Dix mille affaires familiales en attente, six ans pour que des trafiquants d'héroïne soient jugés: magistrats, avocats et fonctionnaires de Bobigny (Seine-Saint-Denis) ont lancé lundi un "appel" au gouvernement pour qu'il ne laisse pas le deuxième tribunal de France "couler".
Dans la grand salle de la cour d'assises, comble, les représentants de tous les métiers de cette juridiction, réunis pour la première fois, ont livré lors d'une conférence de presse le récit édifiant de la façon dont est rendue la justice en Seine-Saint-Denis, où une famille sur trois vit sous le seuil de pauvreté.
Des greffiers qui doivent acheter eux-mêmes leurs stylos, des juges qui revendiquent de prononcer des jugements "illégaux" car hors des délais raisonnables ou rendus sans la présence d'un greffier, des procès qui se déroulent dans des salles aux températures polaires: la situation est "dramatique", "indigne", "intenable", ont-ils dit à tour de rôle.
En décembre, le tribunal de grande instance de Bobigny avait décidé de supprimer 20% de ses audiences, toutes chambres confondues, en raison du manque de magistrats. Au 1er janvier, il lui manquait 24 juges à temps plein sur les 124 postes prévus, et 44 procureurs pour un effectif théorique de 53.

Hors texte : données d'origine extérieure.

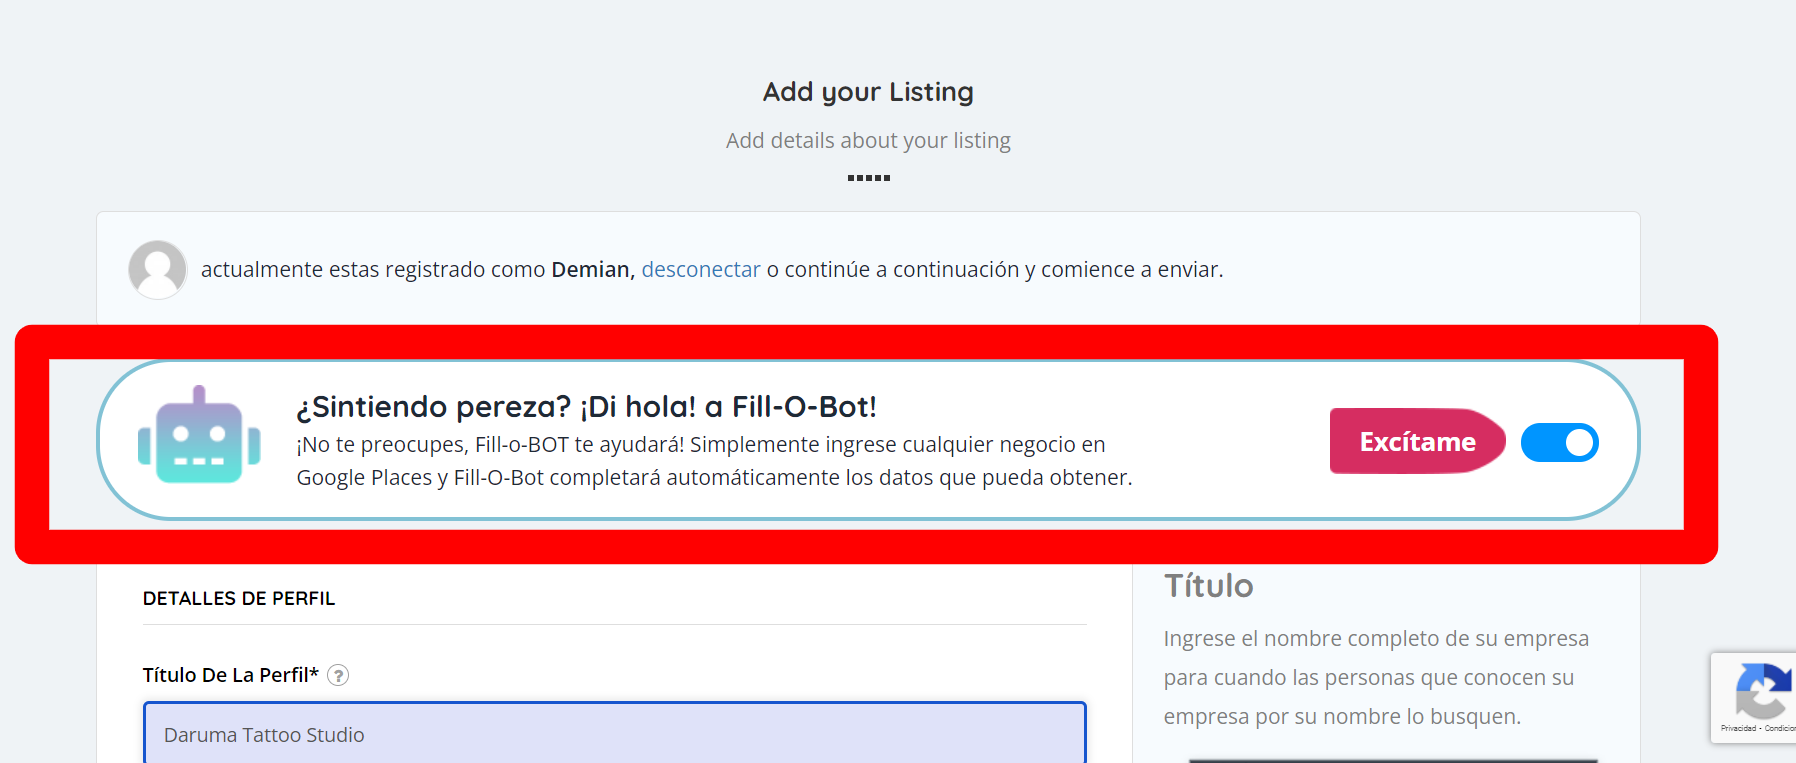1796x763 pixels.
Task: Click the bold username Demian
Action: point(590,269)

Pour la juge Corinne Goetzmann, "dans ce département, l'Etat a abandonné sa mission". "Nous demandons des moyens immédiats", a-t-elle lancé. "Nous ne laisserons pas couler le paquebot", a quant à lui prévenu le bâtonnier Stéphane Campana, qui en "appelle à la chancellerie" et "espère que, dans la prochaine loi de finances, l'appel de Bobigny sera entendu".

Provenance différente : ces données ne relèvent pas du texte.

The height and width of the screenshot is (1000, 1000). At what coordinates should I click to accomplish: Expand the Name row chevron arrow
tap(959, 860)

Le barreau de Seine-Saint-Denis a d'ailleurs décidé la semaine dernière d'attaquer l'État en "déni de justice" compte tenu des délais devenus "insupportables". Les avocats ont convenu "d'engager une action en responsabilité de l'État" en rassemblant d'ici le 8 mars des dizaines d'assignations au nom de leurs clients les plus lésés par l'allongement de ces délais, en particulier dans les affaires familiales.